_Exercise brief_. Reproduce verbatim the lines below, from the line containing "This screenshot has height=1016, width=1176." through the end of the entries, both included. Omit the pictures from your answer.

Entries on where items appear:
- - -

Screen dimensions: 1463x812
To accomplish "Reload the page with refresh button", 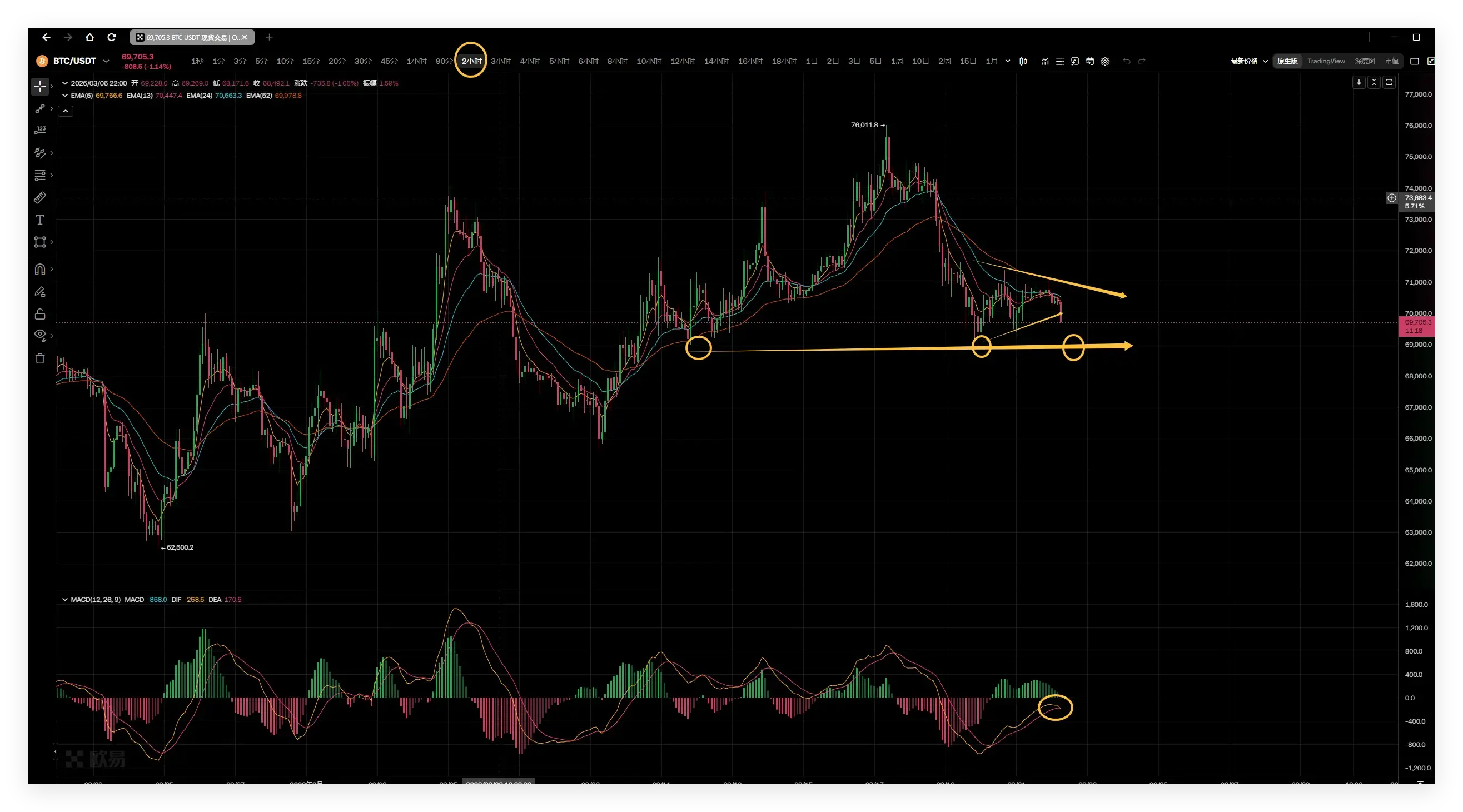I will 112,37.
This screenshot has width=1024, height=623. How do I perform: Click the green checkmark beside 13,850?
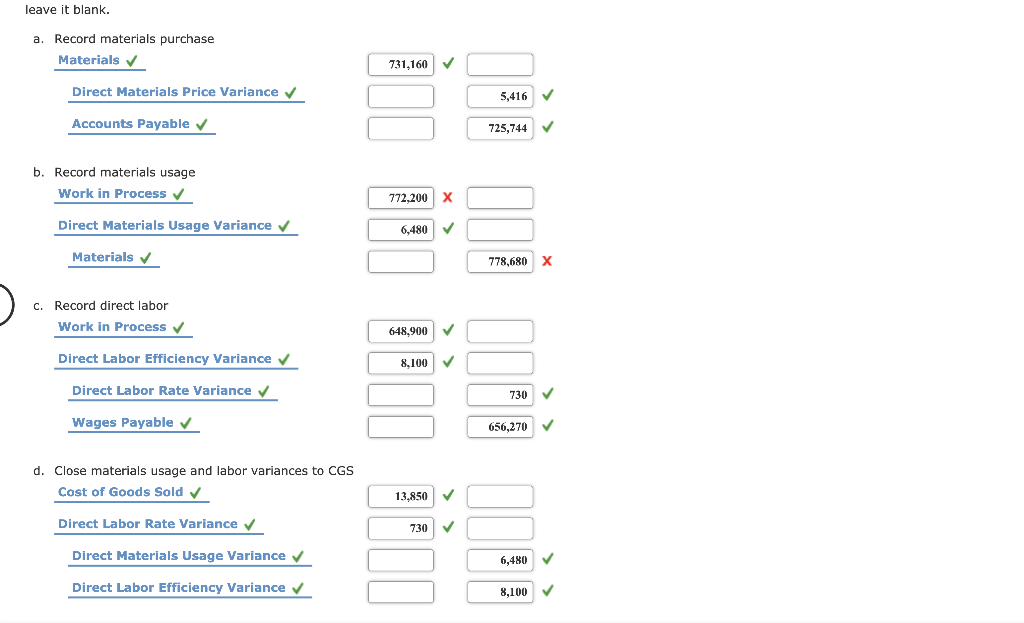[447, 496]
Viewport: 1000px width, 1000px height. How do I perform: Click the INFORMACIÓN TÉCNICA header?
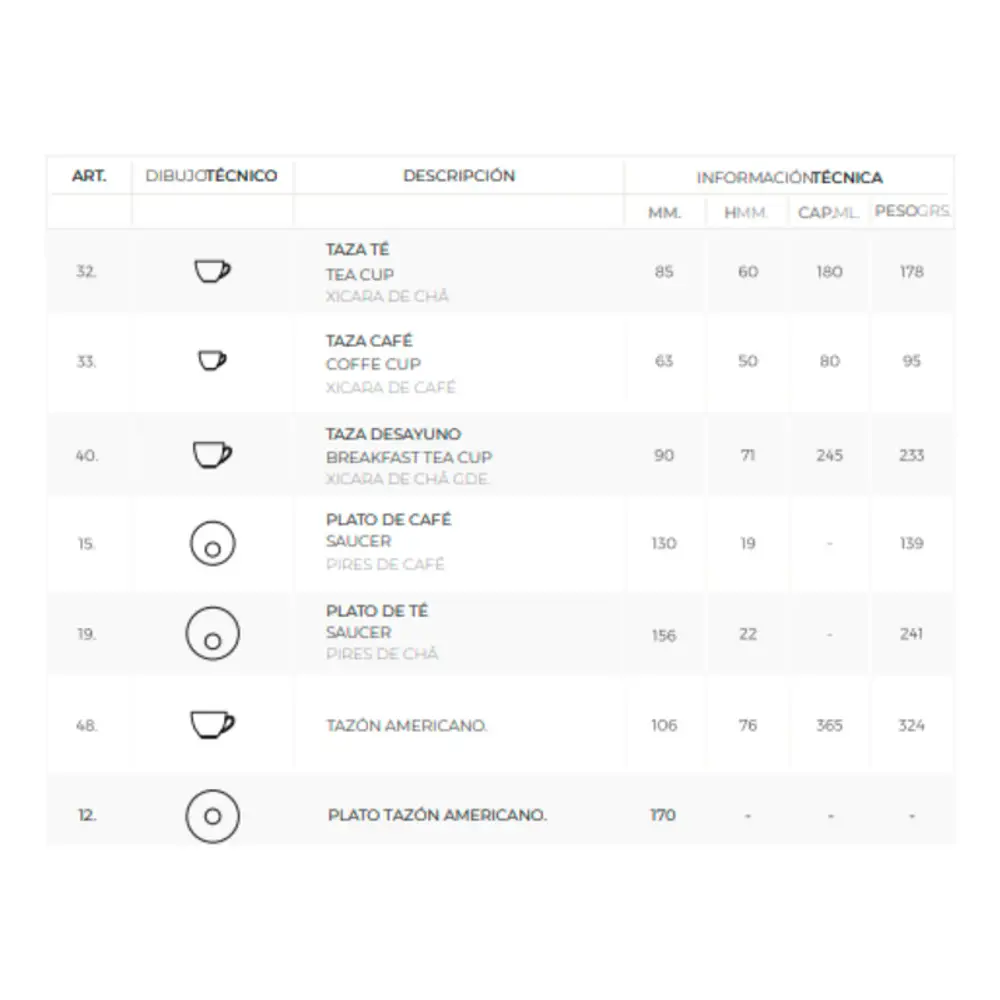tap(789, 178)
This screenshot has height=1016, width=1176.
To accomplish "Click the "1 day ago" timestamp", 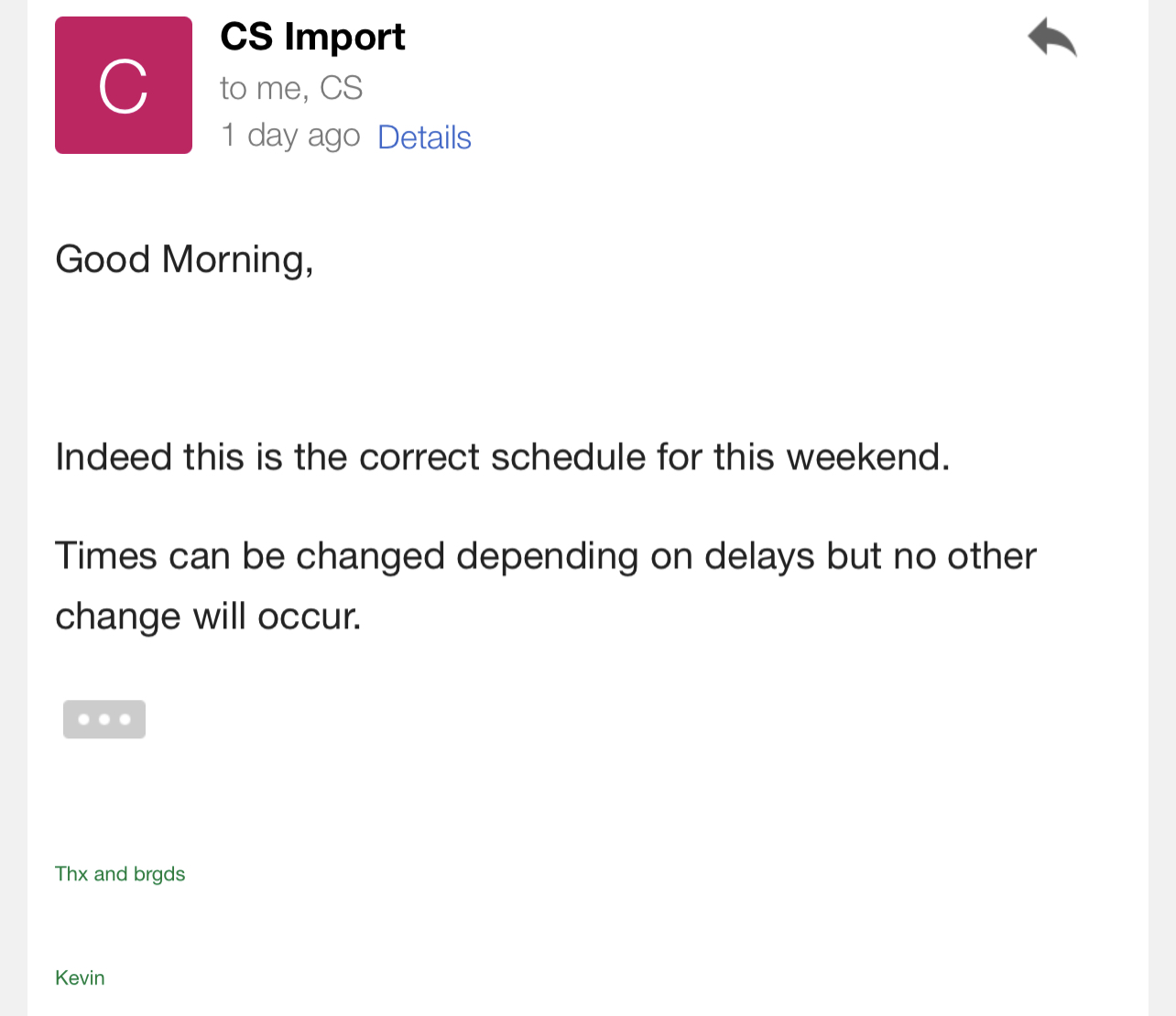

- - -

_The result_.
This screenshot has height=1016, width=1176.
To accomplish "Click the "1 day ago" timestamp", 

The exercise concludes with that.